*** Begin section ***

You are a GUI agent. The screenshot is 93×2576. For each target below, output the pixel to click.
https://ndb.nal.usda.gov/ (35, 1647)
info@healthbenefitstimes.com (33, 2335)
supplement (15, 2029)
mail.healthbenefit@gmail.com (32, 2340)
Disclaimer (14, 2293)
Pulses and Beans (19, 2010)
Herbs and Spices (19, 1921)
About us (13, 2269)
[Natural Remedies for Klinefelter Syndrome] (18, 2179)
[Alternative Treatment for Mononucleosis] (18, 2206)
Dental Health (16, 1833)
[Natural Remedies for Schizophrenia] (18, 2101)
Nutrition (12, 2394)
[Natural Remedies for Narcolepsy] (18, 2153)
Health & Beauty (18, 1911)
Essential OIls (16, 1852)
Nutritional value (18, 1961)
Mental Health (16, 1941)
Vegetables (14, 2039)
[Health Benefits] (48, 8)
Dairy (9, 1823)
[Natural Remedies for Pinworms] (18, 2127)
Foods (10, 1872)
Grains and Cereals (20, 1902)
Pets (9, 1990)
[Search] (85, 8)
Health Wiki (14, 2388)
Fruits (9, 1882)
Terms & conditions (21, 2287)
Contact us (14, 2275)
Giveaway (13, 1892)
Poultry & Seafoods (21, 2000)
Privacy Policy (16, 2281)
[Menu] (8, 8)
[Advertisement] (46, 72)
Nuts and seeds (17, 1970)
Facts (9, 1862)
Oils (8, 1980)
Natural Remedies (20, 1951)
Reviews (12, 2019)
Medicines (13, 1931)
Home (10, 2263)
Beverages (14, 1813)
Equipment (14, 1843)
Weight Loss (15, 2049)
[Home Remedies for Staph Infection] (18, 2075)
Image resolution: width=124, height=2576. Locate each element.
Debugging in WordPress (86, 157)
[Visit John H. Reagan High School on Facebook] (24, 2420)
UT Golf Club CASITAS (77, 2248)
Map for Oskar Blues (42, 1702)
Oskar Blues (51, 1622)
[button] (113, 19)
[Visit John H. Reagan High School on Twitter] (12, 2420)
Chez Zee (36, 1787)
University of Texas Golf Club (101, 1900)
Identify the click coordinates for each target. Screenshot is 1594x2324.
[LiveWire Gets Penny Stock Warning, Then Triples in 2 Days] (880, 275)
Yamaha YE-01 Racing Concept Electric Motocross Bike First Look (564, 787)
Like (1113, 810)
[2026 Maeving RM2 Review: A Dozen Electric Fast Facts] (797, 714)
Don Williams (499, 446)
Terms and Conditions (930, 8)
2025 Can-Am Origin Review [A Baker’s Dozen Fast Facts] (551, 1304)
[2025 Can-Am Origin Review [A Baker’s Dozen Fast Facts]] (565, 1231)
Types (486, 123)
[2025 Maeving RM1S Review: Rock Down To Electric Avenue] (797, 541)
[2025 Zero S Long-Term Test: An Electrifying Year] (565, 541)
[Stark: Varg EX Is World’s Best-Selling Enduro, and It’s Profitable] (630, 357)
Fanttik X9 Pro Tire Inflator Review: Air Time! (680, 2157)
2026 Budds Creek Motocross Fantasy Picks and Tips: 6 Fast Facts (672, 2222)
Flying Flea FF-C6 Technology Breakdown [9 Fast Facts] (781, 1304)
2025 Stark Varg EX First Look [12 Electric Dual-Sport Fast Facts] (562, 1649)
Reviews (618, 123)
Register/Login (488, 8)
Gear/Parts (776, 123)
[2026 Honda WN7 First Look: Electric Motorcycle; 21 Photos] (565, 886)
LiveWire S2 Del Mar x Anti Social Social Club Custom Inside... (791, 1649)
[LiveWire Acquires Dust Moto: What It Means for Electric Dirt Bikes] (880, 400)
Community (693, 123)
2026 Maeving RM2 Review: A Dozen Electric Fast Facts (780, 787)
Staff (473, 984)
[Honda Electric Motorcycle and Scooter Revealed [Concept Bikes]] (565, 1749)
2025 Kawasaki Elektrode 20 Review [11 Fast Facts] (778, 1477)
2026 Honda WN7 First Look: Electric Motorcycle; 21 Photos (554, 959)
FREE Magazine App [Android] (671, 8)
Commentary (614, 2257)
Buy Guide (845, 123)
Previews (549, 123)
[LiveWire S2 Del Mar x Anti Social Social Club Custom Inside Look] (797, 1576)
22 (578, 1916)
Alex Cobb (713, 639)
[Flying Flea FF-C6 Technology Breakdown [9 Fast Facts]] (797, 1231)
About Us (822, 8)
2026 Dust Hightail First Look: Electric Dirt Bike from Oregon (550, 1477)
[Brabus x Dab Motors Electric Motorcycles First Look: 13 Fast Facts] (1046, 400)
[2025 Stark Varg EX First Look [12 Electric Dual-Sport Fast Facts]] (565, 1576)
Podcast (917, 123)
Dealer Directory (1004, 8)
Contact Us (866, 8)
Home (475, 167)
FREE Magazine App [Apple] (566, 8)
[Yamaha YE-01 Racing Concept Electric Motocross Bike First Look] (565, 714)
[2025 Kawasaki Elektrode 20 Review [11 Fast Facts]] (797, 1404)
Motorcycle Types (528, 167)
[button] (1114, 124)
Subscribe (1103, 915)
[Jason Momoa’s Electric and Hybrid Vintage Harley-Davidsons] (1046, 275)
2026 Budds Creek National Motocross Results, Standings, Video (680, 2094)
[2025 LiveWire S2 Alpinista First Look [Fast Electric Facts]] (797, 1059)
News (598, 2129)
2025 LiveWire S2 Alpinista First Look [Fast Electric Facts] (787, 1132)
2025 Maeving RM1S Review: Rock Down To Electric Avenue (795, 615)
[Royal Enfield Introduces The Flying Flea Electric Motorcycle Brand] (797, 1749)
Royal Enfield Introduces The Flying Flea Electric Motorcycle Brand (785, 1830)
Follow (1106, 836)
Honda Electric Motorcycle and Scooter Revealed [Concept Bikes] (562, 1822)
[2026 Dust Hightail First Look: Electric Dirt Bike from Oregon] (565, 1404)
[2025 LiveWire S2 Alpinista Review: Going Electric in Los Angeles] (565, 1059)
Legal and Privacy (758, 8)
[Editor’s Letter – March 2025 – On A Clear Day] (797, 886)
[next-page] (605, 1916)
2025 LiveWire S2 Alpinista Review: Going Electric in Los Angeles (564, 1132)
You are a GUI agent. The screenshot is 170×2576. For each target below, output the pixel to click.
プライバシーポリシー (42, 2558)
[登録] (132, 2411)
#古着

*** End section ***

Write out all the data exactly.

__THE COMPLETED TASK__
You are a GUI agent. The screenshot is 93×2576. For each target below, output the pixel to click.
https://ndb.nal.usda.gov/ (35, 1647)
info@healthbenefitstimes.com (33, 2335)
supplement (15, 2029)
mail.healthbenefit@gmail.com (32, 2340)
Disclaimer (14, 2293)
Pulses and Beans (19, 2010)
Herbs and Spices (19, 1921)
About us (13, 2269)
[Natural Remedies for Klinefelter Syndrome] (18, 2179)
[Alternative Treatment for Mononucleosis] (18, 2206)
Dental Health (16, 1833)
[Natural Remedies for Schizophrenia] (18, 2101)
Nutrition (12, 2394)
[Natural Remedies for Narcolepsy] (18, 2153)
Health & Beauty (18, 1911)
Essential OIls (16, 1852)
Nutritional value (18, 1961)
Mental Health (16, 1941)
Vegetables (14, 2039)
[Health Benefits] (48, 8)
Dairy (9, 1823)
[Natural Remedies for Pinworms] (18, 2127)
Foods (10, 1872)
Grains and Cereals (20, 1902)
Pets (9, 1990)
[Search] (85, 8)
Health Wiki (14, 2388)
Fruits (9, 1882)
Terms & conditions (21, 2287)
Contact us (14, 2275)
Giveaway (13, 1892)
Poultry & Seafoods (21, 2000)
Privacy Policy (16, 2281)
[Menu] (8, 8)
[Advertisement] (46, 72)
Nuts and seeds (17, 1970)
Facts (9, 1862)
Oils (8, 1980)
Natural Remedies (20, 1951)
Reviews (12, 2019)
Medicines (13, 1931)
Home (10, 2263)
Beverages (14, 1813)
Equipment (14, 1843)
Weight Loss (15, 2049)
[Home Remedies for Staph Infection] (18, 2075)
Image resolution: width=124, height=2576. Locate each element.
Debugging in WordPress (86, 157)
[Visit John H. Reagan High School on Facebook] (24, 2420)
UT Golf Club CASITAS (77, 2248)
Map for Oskar Blues (42, 1702)
Oskar Blues (51, 1622)
[button] (113, 19)
[Visit John H. Reagan High School on Twitter] (12, 2420)
Chez Zee (36, 1787)
University of Texas Golf Club (101, 1900)
Identify the click coordinates for each target. Screenshot is 1594x2324.
[LiveWire Gets Penny Stock Warning, Then Triples in 2 Days] (880, 275)
Yamaha YE-01 Racing Concept Electric Motocross Bike First Look (564, 787)
Like (1113, 810)
[2026 Maeving RM2 Review: A Dozen Electric Fast Facts] (797, 714)
Don Williams (499, 446)
Terms and Conditions (930, 8)
2025 Can-Am Origin Review [A Baker’s Dozen Fast Facts] (551, 1304)
[2025 Can-Am Origin Review [A Baker’s Dozen Fast Facts]] (565, 1231)
Types (486, 123)
[2025 Maeving RM1S Review: Rock Down To Electric Avenue] (797, 541)
[2025 Zero S Long-Term Test: An Electrifying Year] (565, 541)
[Stark: Varg EX Is World’s Best-Selling Enduro, and It’s Profitable] (630, 357)
Fanttik X9 Pro Tire Inflator Review: Air Time! (680, 2157)
2026 Budds Creek Motocross Fantasy Picks and Tips: 6 Fast Facts (672, 2222)
Flying Flea FF-C6 Technology Breakdown [9 Fast Facts] (781, 1304)
2025 Stark Varg EX First Look [12 Electric Dual-Sport Fast Facts] (562, 1649)
Reviews (618, 123)
Register/Login (488, 8)
Gear/Parts (776, 123)
[2026 Honda WN7 First Look: Electric Motorcycle; 21 Photos] (565, 886)
LiveWire S2 Del Mar x Anti Social Social Club Custom Inside... (791, 1649)
[LiveWire Acquires Dust Moto: What It Means for Electric Dirt Bikes] (880, 400)
Community (693, 123)
2026 Maeving RM2 Review: A Dozen Electric Fast Facts (780, 787)
Staff (473, 984)
[Honda Electric Motorcycle and Scooter Revealed [Concept Bikes]] (565, 1749)
2025 Kawasaki Elektrode 20 Review [11 Fast Facts] (778, 1477)
2026 Honda WN7 First Look: Electric Motorcycle; 21 Photos (554, 959)
FREE Magazine App [Android] (671, 8)
Commentary (614, 2257)
Buy Guide (845, 123)
Previews (549, 123)
[LiveWire S2 Del Mar x Anti Social Social Club Custom Inside Look] (797, 1576)
22 (578, 1916)
Alex Cobb (713, 639)
[Flying Flea FF-C6 Technology Breakdown [9 Fast Facts]] (797, 1231)
About Us (822, 8)
2026 Dust Hightail First Look: Electric Dirt Bike from Oregon (550, 1477)
[Brabus x Dab Motors Electric Motorcycles First Look: 13 Fast Facts] (1046, 400)
[2025 Stark Varg EX First Look [12 Electric Dual-Sport Fast Facts]] (565, 1576)
Podcast (917, 123)
Dealer Directory (1004, 8)
Contact Us (866, 8)
Home (475, 167)
FREE Magazine App [Apple] (566, 8)
[Yamaha YE-01 Racing Concept Electric Motocross Bike First Look] (565, 714)
[2025 Kawasaki Elektrode 20 Review [11 Fast Facts]] (797, 1404)
Motorcycle Types (528, 167)
[button] (1114, 124)
Subscribe (1103, 915)
[Jason Momoa’s Electric and Hybrid Vintage Harley-Davidsons] (1046, 275)
2026 Budds Creek National Motocross Results, Standings, Video (680, 2094)
[2025 LiveWire S2 Alpinista First Look [Fast Electric Facts]] (797, 1059)
News (598, 2129)
2025 LiveWire S2 Alpinista First Look [Fast Electric Facts] (787, 1132)
2025 Maeving RM1S Review: Rock Down To Electric Avenue (795, 615)
[Royal Enfield Introduces The Flying Flea Electric Motorcycle Brand] (797, 1749)
Royal Enfield Introduces The Flying Flea Electric Motorcycle Brand (785, 1830)
Follow (1106, 836)
Honda Electric Motorcycle and Scooter Revealed [Concept Bikes] (562, 1822)
[2026 Dust Hightail First Look: Electric Dirt Bike from Oregon] (565, 1404)
[2025 LiveWire S2 Alpinista Review: Going Electric in Los Angeles] (565, 1059)
Legal and Privacy (758, 8)
[Editor’s Letter – March 2025 – On A Clear Day] (797, 886)
[next-page] (605, 1916)
2025 LiveWire S2 Alpinista Review: Going Electric in Los Angeles (564, 1132)
You are a GUI agent. The screenshot is 170×2576. For each target below, output the pixel to click.
プライバシーポリシー (42, 2558)
[登録] (132, 2411)
#古着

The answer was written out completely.